Other applications of FlexEnable OLCD technology
While automotive is the space where FlexEnable is probably furthest ahead, it believes the possibilities are endless by opening up new flexible surfaces.
If it can break into the digital signage market, the OLCD technology could soon be everywhere – creating adverts that can be wrapped around pillars, on subway trains or even seats.
The company believes it could also provide a similar picture quality to organic light-emitting diode (OLED) TVs that’s cheaper, while the smart watches of the future could have larger surfaces – and therefore more uses – by conforming to our bodies.
Given that the wearable technology market is forecast to reach $70bn by 2025, according to IDTechEx, FlexEnable believes the ability to make devices “truly wearable” could be key to driving widespread adoption.
Biometrics, meanwhile, could be another interesting field to explore by adding fingerprint sensors on to curved surfaces such as steering wheels – enabling drivers to personalise their experience – or under a mobile phone display enable more elegant designs.
Healthcare is another area Mulligan is “extremely interested in”. The low temperature manufacturing process can create stretchable surfaces that offer much more freedom in integrating electronics than glass-based technology.
X-ray detectors, for example, could be moulded to fit around limbs better to improve scan results, while also reducing their weight.

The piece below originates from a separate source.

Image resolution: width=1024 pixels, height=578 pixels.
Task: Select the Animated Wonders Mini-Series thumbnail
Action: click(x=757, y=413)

“We could bring surfaces to life and fit machines around a body in any shape we want,” says Mulligan.
“The fact we could have sensors that are stretchable and bio-compatible could have huge potential in the future.”
Are FlexEnable OLCD displays good for the environment?
Of course, there’s a nagging question that sits awkwardly behind all the sci-fi innovations – does the world need any more plastic?
With 1.2 billion cars on the world’s roads and 150 metric tonnes of plastic circulating our oceans every year, it may not at first glance be something automotive manufacturers should be considering at a time when the emphasis is also on the shift from fossil fuels to electric.
But Milligan is happy to confront the issue head-on, as he adds: “Actually, one of the benefits of our technology is we’re manufacturing at low temperature so we’re taking away the heat needed to make the displays. We believe that makes it a greener solution.
“And if you look at the world of mobility, by taking weight away it results in less fuel consumption. We’re replacing glass, which is a heavier material.
“In electric vehicles, the industry wants to extend the mileage of the cars as much as they can and a big driver there is going to be weight, so we can contribute.
“Our technology is also just as disposable as glass, if not more, so it can be recycled.”
For Mulligan, FlexEnable is entering an exciting era as it now has access to some of the best materials and manufacturing processes in the world.
He adds: “We’ve designed this technology to move into pre-existing fabrications, where hundreds of millions of pounds have already been spent on building new technology.
“We see all the customers waiting and we think more and more will come once they see it on the market.
“This is going to be a hugely important technology in the future – it will become ubiquitous. We don’t even know what some of the applications will be.”